Stored records:
[Start of Attachment]
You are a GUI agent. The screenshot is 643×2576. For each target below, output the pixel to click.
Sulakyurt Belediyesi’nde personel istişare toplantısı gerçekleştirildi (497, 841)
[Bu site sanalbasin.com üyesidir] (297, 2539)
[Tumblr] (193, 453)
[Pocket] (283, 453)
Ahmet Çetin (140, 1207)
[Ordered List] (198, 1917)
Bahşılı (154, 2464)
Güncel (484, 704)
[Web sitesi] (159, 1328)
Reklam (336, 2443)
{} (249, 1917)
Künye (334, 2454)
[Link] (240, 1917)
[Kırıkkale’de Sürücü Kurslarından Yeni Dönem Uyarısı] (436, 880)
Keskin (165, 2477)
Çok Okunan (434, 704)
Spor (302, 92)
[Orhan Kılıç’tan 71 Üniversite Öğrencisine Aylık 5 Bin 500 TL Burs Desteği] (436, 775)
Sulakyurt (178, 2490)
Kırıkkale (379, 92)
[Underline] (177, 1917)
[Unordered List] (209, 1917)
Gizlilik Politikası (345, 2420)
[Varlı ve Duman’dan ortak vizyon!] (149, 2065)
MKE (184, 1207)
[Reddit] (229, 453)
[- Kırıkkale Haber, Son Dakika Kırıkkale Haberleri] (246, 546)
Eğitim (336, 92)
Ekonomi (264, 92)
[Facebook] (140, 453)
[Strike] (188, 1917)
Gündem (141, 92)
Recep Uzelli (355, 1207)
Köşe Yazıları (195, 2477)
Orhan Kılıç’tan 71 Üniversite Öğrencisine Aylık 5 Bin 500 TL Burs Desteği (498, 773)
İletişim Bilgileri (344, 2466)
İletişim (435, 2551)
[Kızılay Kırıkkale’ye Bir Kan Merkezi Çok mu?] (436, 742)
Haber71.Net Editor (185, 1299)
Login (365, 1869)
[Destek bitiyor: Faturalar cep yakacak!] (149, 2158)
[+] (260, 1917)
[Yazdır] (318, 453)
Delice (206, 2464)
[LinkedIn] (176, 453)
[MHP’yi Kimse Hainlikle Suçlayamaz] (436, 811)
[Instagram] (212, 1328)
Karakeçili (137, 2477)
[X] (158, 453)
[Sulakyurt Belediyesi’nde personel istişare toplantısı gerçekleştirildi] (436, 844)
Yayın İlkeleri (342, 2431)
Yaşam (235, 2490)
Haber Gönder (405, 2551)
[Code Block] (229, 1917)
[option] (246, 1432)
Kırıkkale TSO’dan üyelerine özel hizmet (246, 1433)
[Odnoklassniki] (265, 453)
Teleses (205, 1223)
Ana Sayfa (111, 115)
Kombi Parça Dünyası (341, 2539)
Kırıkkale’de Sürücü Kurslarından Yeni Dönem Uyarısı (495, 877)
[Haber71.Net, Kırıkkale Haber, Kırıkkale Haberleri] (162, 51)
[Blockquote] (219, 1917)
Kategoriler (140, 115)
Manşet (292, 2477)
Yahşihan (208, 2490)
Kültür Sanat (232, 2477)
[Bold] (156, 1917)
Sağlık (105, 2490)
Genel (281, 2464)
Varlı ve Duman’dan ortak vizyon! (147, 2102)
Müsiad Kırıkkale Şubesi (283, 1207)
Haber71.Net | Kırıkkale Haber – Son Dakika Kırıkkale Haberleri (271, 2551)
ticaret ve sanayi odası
[End of Attachment]
#### [How to complete this task]
Find the word "Burs" in the data and show each line that holds it.

#### [Answer space]
[Orhan Kılıç’tan 71 Üniversite Öğrencisine Aylık 5 Bin 500 TL Burs Desteği] (436, 775)
Orhan Kılıç’tan 71 Üniversite Öğrencisine Aylık 5 Bin 500 TL Burs Desteği (498, 773)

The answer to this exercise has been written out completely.